As you'd expect for the money, standard equipment is pretty comprehensive and includes this design's most unique touch, its gullwing-style 'Falcon Wing' doors, plus the largest panoramic windscreen in production. More conventional executive touches include full-LED headlamps, a powered tailgate, power-folding heated mirrors and keyless entry. In addition, as with the Model S, Model X owners will get regular over-the-air updates that will add safety and navigation features into their cars, while enhancing performance and improving the driving experience. In other words, if you buy a Model X, you'll regularly get into it and find it able to do something it couldn't do the previous day.
Cost of Ownership
Owning a Model X is of course very different from owning a conventionally powered SUV. There's no petrol bill and service is minimal. The annual service fee covers an annual inspection, replacement parts like brake pads and windscreen wipers, 24 hour roadside assistance, system monitoring, remote diagnostics, software updates and new features sent through the touchscreen.
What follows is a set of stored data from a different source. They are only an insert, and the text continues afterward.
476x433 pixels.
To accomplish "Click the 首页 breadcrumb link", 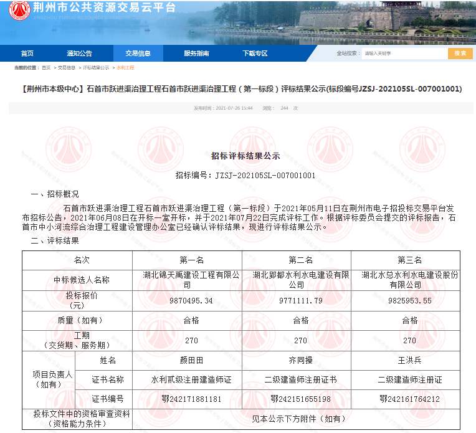I will coord(46,68).
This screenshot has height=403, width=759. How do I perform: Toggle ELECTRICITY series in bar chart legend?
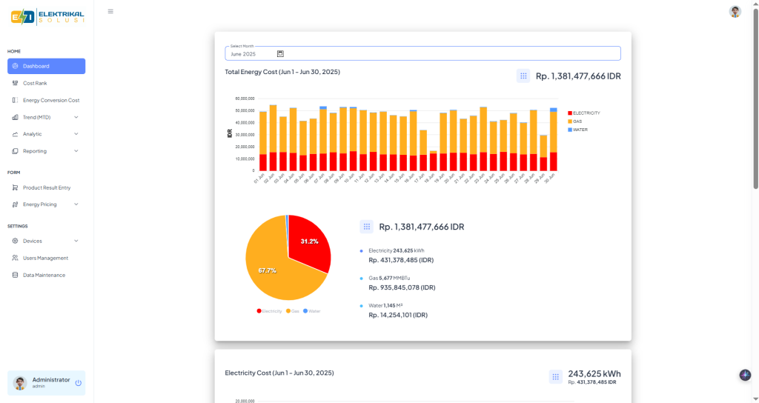coord(584,113)
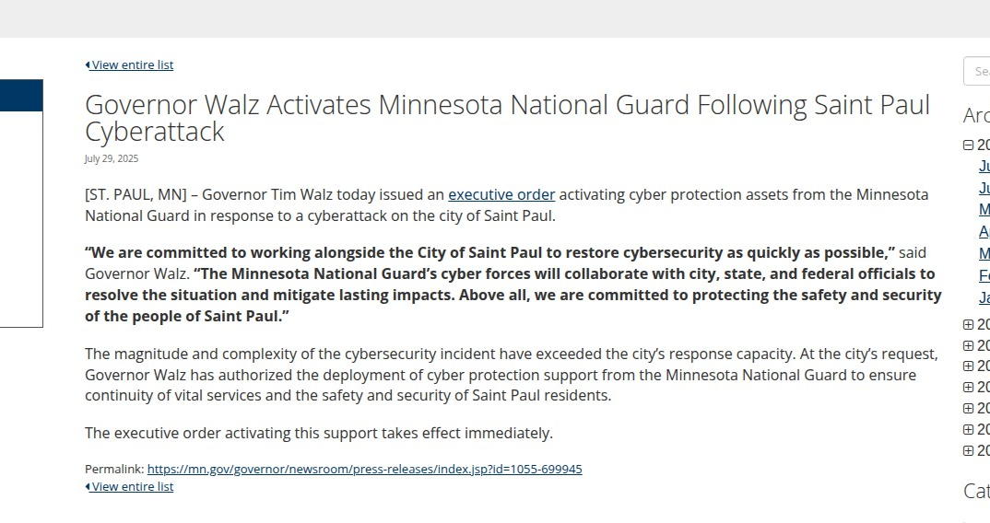This screenshot has width=990, height=523.
Task: Open the April archive month link
Action: [x=984, y=231]
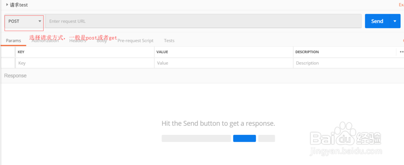Viewport: 404px width, 165px height.
Task: Open the POST method dropdown
Action: 24,21
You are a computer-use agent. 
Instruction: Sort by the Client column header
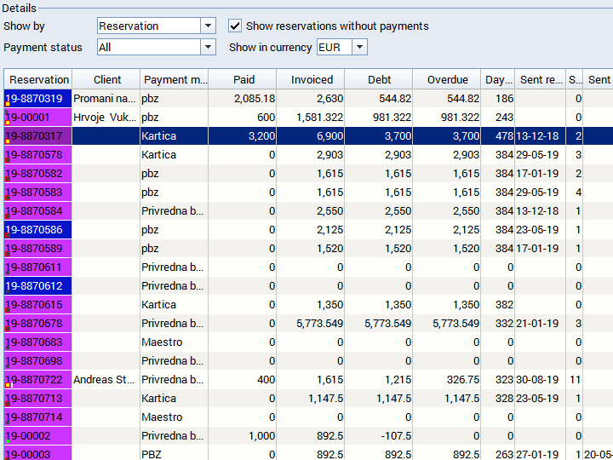(x=107, y=80)
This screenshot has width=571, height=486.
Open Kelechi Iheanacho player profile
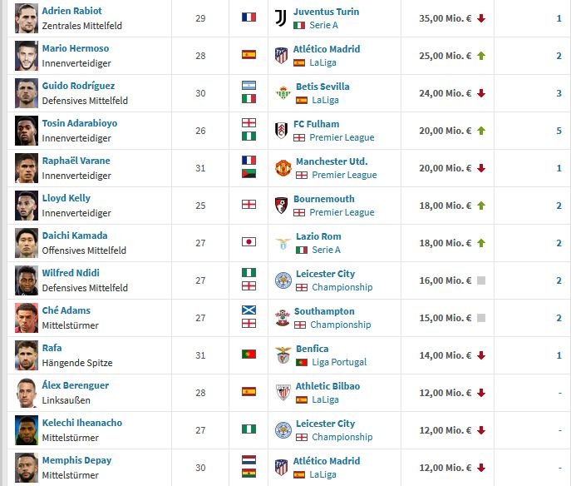tap(82, 423)
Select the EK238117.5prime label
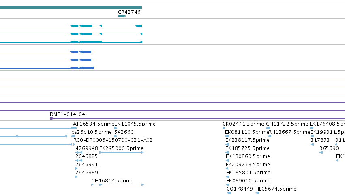Screen dimensions: 345x195 (x=247, y=140)
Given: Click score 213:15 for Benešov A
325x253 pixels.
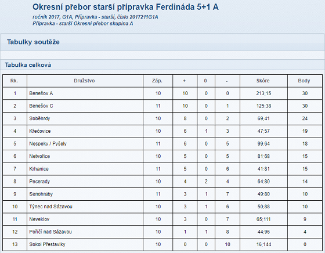Looking at the screenshot, I should [263, 93].
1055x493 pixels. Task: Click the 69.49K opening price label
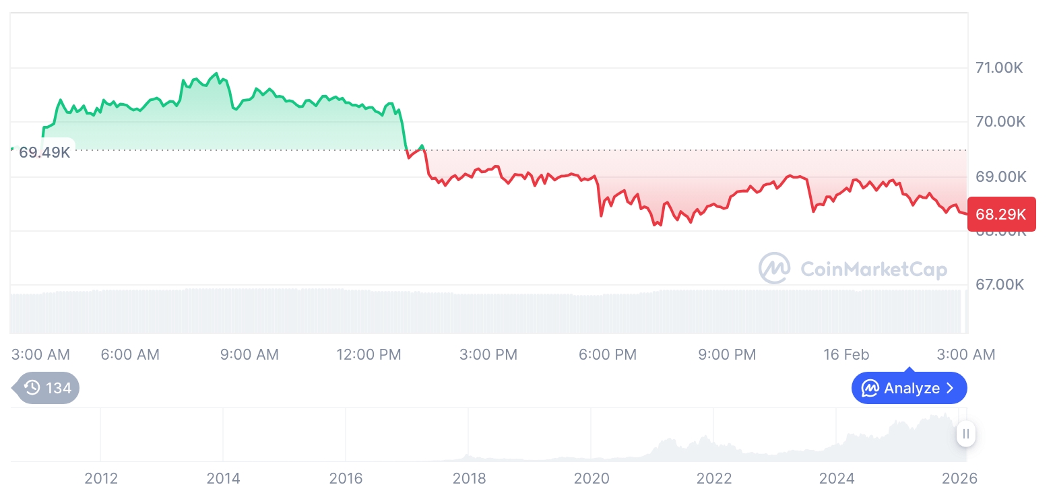pyautogui.click(x=44, y=152)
It's possible to charge the battery half way in about 30 minutes using Tesla's 'supercharger' but as with most elements of this car, it requires a change in your way of thinking.
The car responds best to nightly recharges, but will happily sit for a couple of weeks at an airport while you holiday without losing significant charge, though over longer stationary periods, the cells will slowly lose their charge. The batteries are guaranteed for 8 years. Tesla offers three battery model options, denoted by the kilowatt hours (kWh) of energy they store: 75, 90 or 100kWh. Tesla reckons that a 90kWh model can go well over 300 miles on the NEDC test, but a real-world range is more in the region of 250 miles. Opt for the entry-level 75kWh variant and that figure would probably fall to under 200 miles.
The Model X is a very desirable thing. It's also a very expensive thing. Still, if you were already going to spend upwards of £80,000 on a luxury SUV, it's certainly a more rational choice than something more conventional in this segment.
Caveats are few. Yes, battery charging does require a little more thought than just topping up a tank and if a car is shared between a married couple for instance, you'll both need to be on the ball with it. Other than that, there's very little not to like. The interior is adventurous, the packaging is efficient and if you're able to go for the 90D or P100D models, the acceleration is quite simply astonishing. Quite simply, the Model X sets a fresh standard for what cars of this kind can do.